館長ノート

いよいよ,靉嘔展。

12,000人近い市民のみなさんにご覧いただいた「平山郁夫展」,先週の日曜日に無事終了しました。息つく暇もなく,この土曜日からは次の展覧会,「靉嘔 ふたたび虹のかなたに」が始まります。

この間,わずか5日間。前の展覧会の作品を1日で片づけて,次の日には美術品専用のトラックに載せて,搬出。同じ日の午後には,次の展覧会の作品が到着。展示室に運び入れたところで,梱包を解き,翌日から3日間で展示という次第。学芸員総出のまるで戦場のような有様です。
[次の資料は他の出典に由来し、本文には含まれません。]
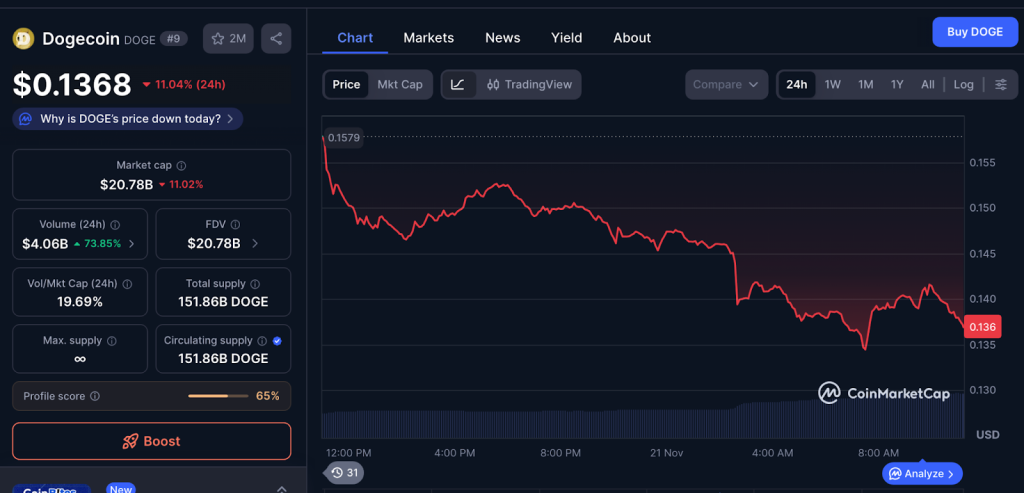Open the Compare dropdown

point(726,85)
 今回の「靉嘔」展,シルクロードに取材した典雅な作品が並んだ「平山郁夫展」とは,打って変って,明るくにぎやかで,エネルギッシュな展覧会です。靉嘔(あいおう)という作家名自体が,50音順で真っ先に来る名前をという,人を喰った発想から生まれたペンネーム。作品も型にはまらず,自由で楽しいものばかり。展覧会初日には靉嘔さんに講演していただきますが,そのタイトルも「自由について」。

 アートに限らず何事にも約束事があり,私たちは知らず知らずのうちにそれに縛られてしまっています。本来,アートとは,型どおりの約束事とは無縁の,想像力の賜物だったはず。靉嘔さんは81歳の今日まで,しなやかに自由に,そしてユーモアを交えて,作品を生みだしてきました。ニューヨークでのパフォーマンスも,レインボー・カラーに染められた絵画も,触って体験する作品も,どれも自由な精神の産物です。

 自由であることで,アートと日常の生活との垣根は取り除かれ,作品の中にどんどん日常が入りこんできます。台所用品や文房具,バイオリンや帽子や靴,こどものおもちゃなど,何気ない「もの」の数々が靉嘔さんの作品にはあふれています。展示室の天井から吊るされた,黄色いバットや白いから傘や逆さになった象のぬいぐるみやソンブレロは,まるで満艦飾のカーニバルです。美術館の中庭,「海の庭」には,虹色に染めた布や衣服が洗濯物のように高く掲げられています。東堀通から美術館に近づいてくると,色とりどりの布が風にはためき,青空に翻るのがふっと眼に入り,解放されたような気分になるのは私だけでしょうか。夏の一日,色彩のシャワーを全身に浴びて,自由な心を取り戻してみませんか。